During the first 1,000 days (from conception to age 2) of your baby's life, you can take small, but important steps to help give your baby a healthy start in life. Elsie Taveras, MD, MPH, chief of General Academic Pediatrics and director of the First 1,000 Days Program, shares tips to improve your baby's lifelong health.
Why is being overweight or obese unhealthy for my baby?
Being overweight or obese at any age raises a person’s risk of developing diabetes, high blood pressure and heart disease earlier in life. Being overweight or obese can also affect your child’s self-esteem as he grows up. It can also make him more likely to be bullied.
Can diseases like diabetes and heart disease be prevented?
Many chronic diseases, like diabetes or heart disease, are preventable. These diseases can start during the first 1,000 days (approximately from conception through age 2) of your baby’s life. Practicing healthy behaviors during this time can help shape the lifelong health of both children and their mothers.
What are the most common predictors of childhood obesity?
The most common predictor of childhood obesity is maternal obesity before or during pregnancy.

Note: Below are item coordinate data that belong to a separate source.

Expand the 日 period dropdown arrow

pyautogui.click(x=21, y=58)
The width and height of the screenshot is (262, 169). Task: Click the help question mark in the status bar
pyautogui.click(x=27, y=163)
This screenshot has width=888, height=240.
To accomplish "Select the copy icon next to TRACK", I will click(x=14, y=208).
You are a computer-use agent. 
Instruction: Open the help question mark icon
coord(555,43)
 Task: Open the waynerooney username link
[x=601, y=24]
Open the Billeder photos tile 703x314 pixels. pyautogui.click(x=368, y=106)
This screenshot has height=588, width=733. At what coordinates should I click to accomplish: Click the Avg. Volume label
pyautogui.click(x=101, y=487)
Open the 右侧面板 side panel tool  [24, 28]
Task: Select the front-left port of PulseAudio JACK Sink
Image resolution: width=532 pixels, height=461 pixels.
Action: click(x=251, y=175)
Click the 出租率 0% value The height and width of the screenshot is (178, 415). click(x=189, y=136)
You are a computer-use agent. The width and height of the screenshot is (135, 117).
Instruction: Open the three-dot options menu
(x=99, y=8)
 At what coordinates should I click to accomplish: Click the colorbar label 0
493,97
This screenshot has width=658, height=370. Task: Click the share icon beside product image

Other factors that can predict whether your child is overweight include:
- Types of food your baby eats
- Drinking a lot of sugary drinks
- Eating large portions
- Mindless eating, or eating when you are not hungry
- How you or your partner respond to your baby’s hunger and fullness cues
- Watching TV
- Having a TV in your or your baby’s bedroom
- A mother’s weight before and during pregnancy
- Smoking during pregnancy
- Whether a mother breastfeeds
- Gestational diabetes (diabetes during pregnancy)

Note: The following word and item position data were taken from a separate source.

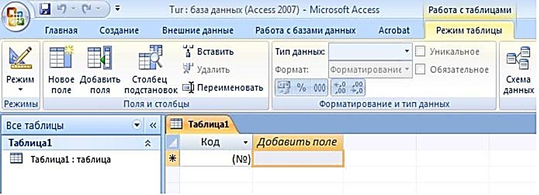Click the empty cell under Добавить поле

[x=298, y=159]

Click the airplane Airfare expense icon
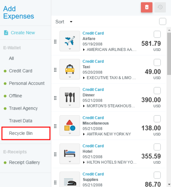(70, 41)
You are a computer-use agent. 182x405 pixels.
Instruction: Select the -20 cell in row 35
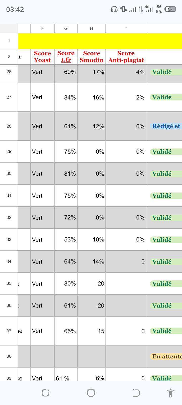click(92, 284)
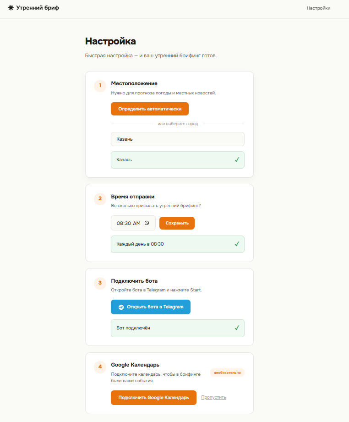
Task: Click the clock icon in time field
Action: pos(147,223)
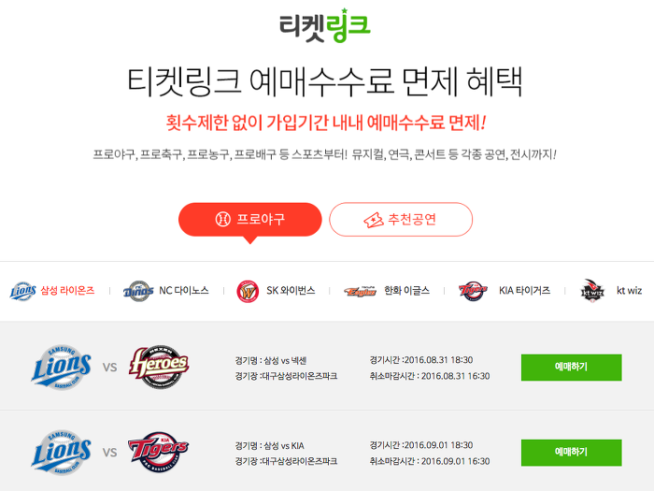The width and height of the screenshot is (654, 491).
Task: Select the kt wiz team logo
Action: point(592,291)
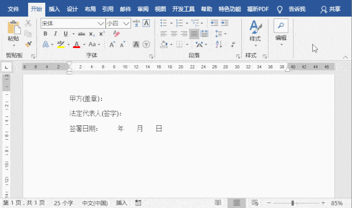Screen dimensions: 352x208
Task: Expand the font name 宋体 dropdown
Action: pyautogui.click(x=100, y=23)
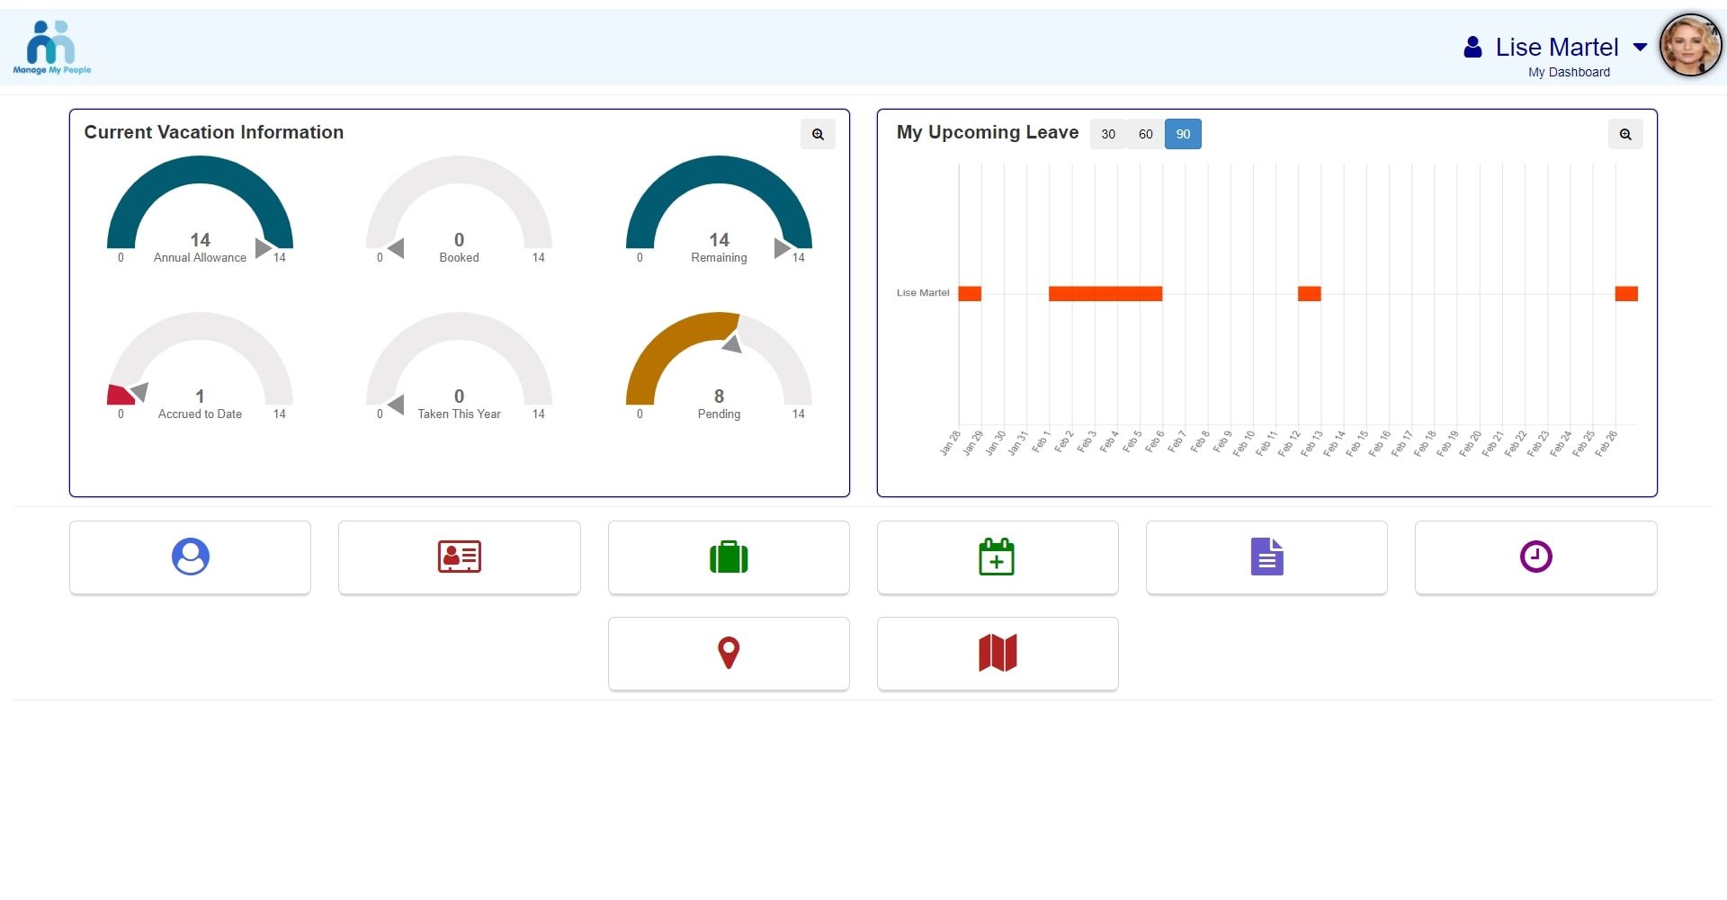Zoom the My Upcoming Leave chart
Image resolution: width=1727 pixels, height=900 pixels.
[1624, 133]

- How quickly your baby gains weight
- How much and how well your baby sleeps
What are some small steps I can take now to help give my baby a healthy start?
- Learn to tell when your baby is hungry and full. Only feed your baby when he shows signs of hunger. Stop feeding when he shows signs of being full.
- Do not give your baby any sugary drinks or juice (including 100% fruit juice). Sugary drinks make babies more likely to gain extra weight and get cavities when they are older.
- Hold off on introducing solid foods until between 4-6 months of age. Wait until your baby shows signs of being ready to try solid foods before offering them. This includes sitting up without help, bringing toys and hands to his mouth, showing interest in your food and munching and swallowing.
- For toddlers and older children, be okay with them not finishing all of the food on their plates.
- Set a good example for your baby by eating healthy as well.
Where can I learn more about obesity and how it affects my baby?
- The First 1000 Days Program at Mass General for Children (MGfC)
- Raising Healthy Hearts Program at MGfC
- Institute for Healthy Childhood Weight
Mass General for Children and Massachusetts General Hospital do not endorse any of the brands listed on this handout. This handout is intended to provide health information so that you can be better informed. It is not a substitute for medical advice and should not be used to treatment of any medical conditions.